Saugus, Massachusetts temporary town manager
- In office 1981–1981
- Preceded by: Robert Cornetta
- Succeeded by: Paul Rabchenuk
- In office 1977–1978
- Preceded by: George O. Gregson
- Succeeded by: Thomas E. Duff
- In office 1973–1974
- Preceded by: Francis Moorehouse
- Succeeded by: Robert C. Hagopian

Chairman of the Saugus, Massachusetts Board of Selectmen
- In office 1965–1967
- Preceded by: Vernon W. Evans
- Succeeded by: Maurice Cunningham

Saugus town moderator
- In office 1965–1965
- Preceded by: William Robinson
- Succeeded by: Richard Barry

Personal details
- Born: July 8, 1924 Berlin, New Hampshire
- Died: October 27, 2014 (aged 90) Newburyport, Massachusetts
- Occupation: Engineer Town accountant Town manager

= Norman Hansen =

Norman B. Hansen (July 8, 1924 – October 27, 2014) was an American politician and government official who held various positions in Saugus, Massachusetts. He served as town manager from 1987 to 1992 and on four occasions served as temporary Town Manager.

==Early life and political career==
Hansen was born and raised in Berlin, New Hampshire. During World War II he served as a member of the United States Marine Corps. In 1946 Hansen moved to Saugus. He began his political career as a town meeting member. Hansen also served as a member of the town's Finance Committee. In 1964 he was an unsuccessful candidate for the board of selectmen. In 1965 he was named town moderator. In 1967, he was hired as a junior engineering aid in the Essex County engineer's office.

==Board of selectmen==
That same year he was elected to the board of selectmen and named its chairman. During his first year on the board, the selectmen voted 4 to 0 to suspend and fire Town Manager John O. Stinson due to the town's "sky-rocketing tax rate" and Stinson's "cool indifference" to the board of selectmen.
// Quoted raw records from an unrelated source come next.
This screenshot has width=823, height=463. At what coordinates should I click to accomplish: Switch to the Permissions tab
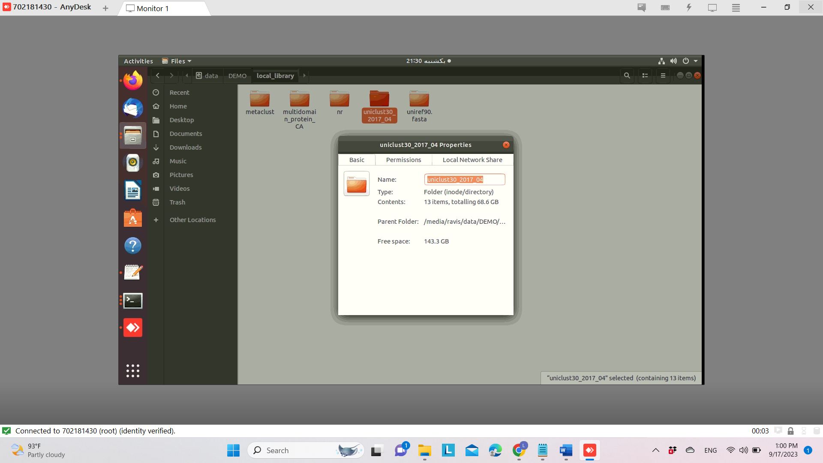403,159
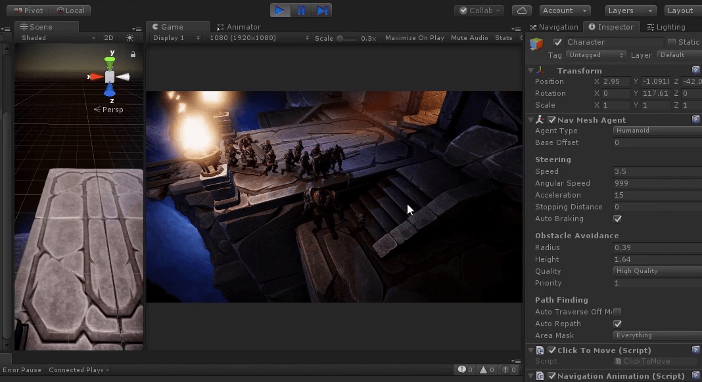Open the Tag dropdown showing Untagged
The image size is (702, 382).
596,55
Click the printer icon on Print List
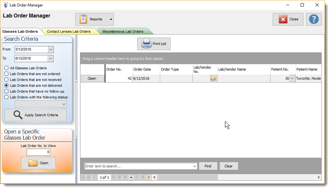331x190 pixels. point(146,44)
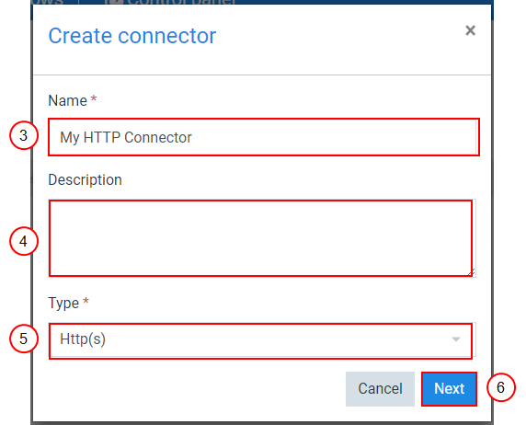Click the step 4 circle marker
The width and height of the screenshot is (526, 425).
tap(24, 241)
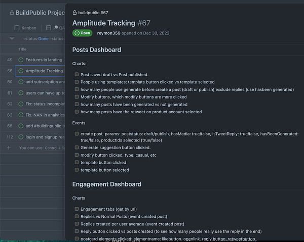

Stanley Day, the head of a local engineering firm, was selected by the board to serve as temporary town manager. On July 31, the board chose Paul H. Boucher over Day in a 3 to 2 vote for the permanent job, with Hansen voting for Boucher.

Hansen was reelected in 1967. On February 20, 1968, the board of selectmen voted unanimously not to renew Boucher's contract. To replace him, the board selected Clarence Wilkinson over former Keene, New Hampshire City Manager Frank A. Saia by 3 to 2 vote, with Hansen voting for Saia. He was reelected again in 1969, but chose not run for reelection in 1971 so he could accept the position of town accountant.

==Town accountant==
From 1971 to 1987, Hansen served as Saugus' town accountant. While in this position, Hansen also served as temporary town manager from 1973 to 1974, 1977 to 1978, in 1981, and in 1987.

==Town manager==
From 1987 to 1990, Hansen served as town manager of Saugus. During his tenure, Hansen attempted to eliminate the town's debt, he suspended two police officers for "engaging in unlawful sexual activity while on duty", the town put in new water and sewer lines, and town employees elected to move to a four-day workweek instead of facing layoffs.

After Hansen left office he returned to his former position of town accountant.

==Personal life and death==
Hansen was married for 62 years to Evelyn N. (Pratt) Hansen, the daughter of C. F. Nelson Pratt. The couple had five children. Evelyn Hansen died on May 6, 2009.

Hansen died on October 27, 2014, in Newburyport, Massachusetts.